Per lungo tempo fu come andare “controvento”, contro il riduzionismo della civiltà giuridica borghese che aveva ingigantito come nessun’altra la dimensione assolutistica dell’unico modello proprietario “possibile”. Il legislatore postunitario aveva osservato la miriade di fatti collettivi, locali e dai tanti nomi, come stravaganti eccezioni da “liquidare”, da ricondurre a forza dentro lo stampo del modello unitario. Furono alcuni giuristi e politici tra Otto e Novecento (Venezian, Zucconi, Tittoni, per es.) a problematizzare il contesto sociale, economico, giuridico e politico delle terre collettive. Queste “reliquie” non sono gravami della proprietà individuale ma antiche forme di convivenza e di sopravvivenza di intere comunità agro-silvopastorali. Non, dunque, un mondo di ieri, ma un mondo da recuperare e da valorizzare.
Nonostante questi segnali positivi, bisogna attendere la Costituzione italiana – e soprattutto la sua lenta e difficile attuazione – per trovare un contesto di pluralismo giuridico efficiente in grado di segnalare soluzioni differenti. Grossi indica alcuni passaggi normativi (1985, 2004) che mostrano una nuova consapevolezza. Il tema delle terre collettive si inserisce sempre di più nel dibattito e nel contesto istituzionale della tutela dell’ambiente e del paesaggio, con un rinnovato sostegno scientifico e alcune importanti testimonianze della Corte Costituzionale. Il rapporto tra l’uomo e la cosa, l’uomo e la natura cambia segno. Una diversa antropologia sorregge la dimensione comunitaria e “rei-centrica” degli assetti collettivi.

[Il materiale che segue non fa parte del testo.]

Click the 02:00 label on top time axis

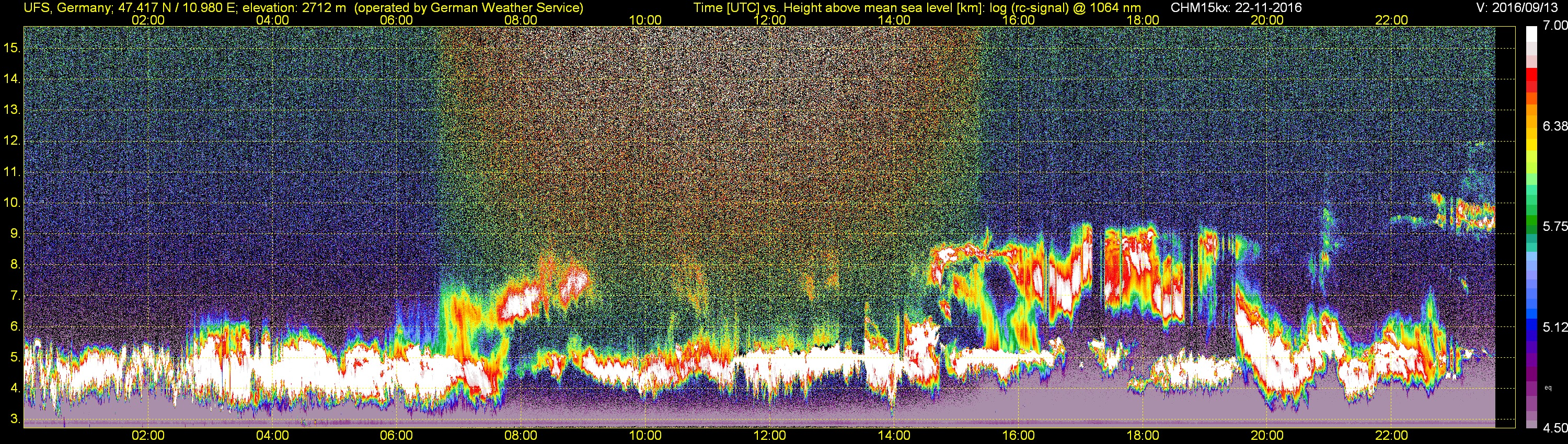coord(148,20)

La riflessione termina sulla legge 168 del 2017 frutto, senza dubbio, di un legislatore che sa essere provvido e sa cogliere gli esiti migliori di un dibattito ormai decennale. Una legge capace di “riconoscere” ciò che esiste da tempi immemorabili senza costringere gli “ordinamenti primari” in schemi che negano alla radice il significato più profondo delle “terre collettive”. Nel contesto di un dibattitto contemporaneo su “beni comuni” e nuove forme di “proprietà” (fondamentali ma da tenere ben distinti dai beni collettivi), Grossi conclude la sua ricostruzione con un auspicio, che vorrebbe essere certezza: “resti acquisito alla nostra consapevolezza che gli assetti fondiarii collettivi, nella loro variegata multiformità (che va dalle robuste comunità proprietarie alla tenue consistenza del semplice uso civico) contribuiscono non poco alla complessità del paesaggio socio-economico-giuridico della Repubblica e, quindi, ad arricchire il suo complesso edificio” (p. 97).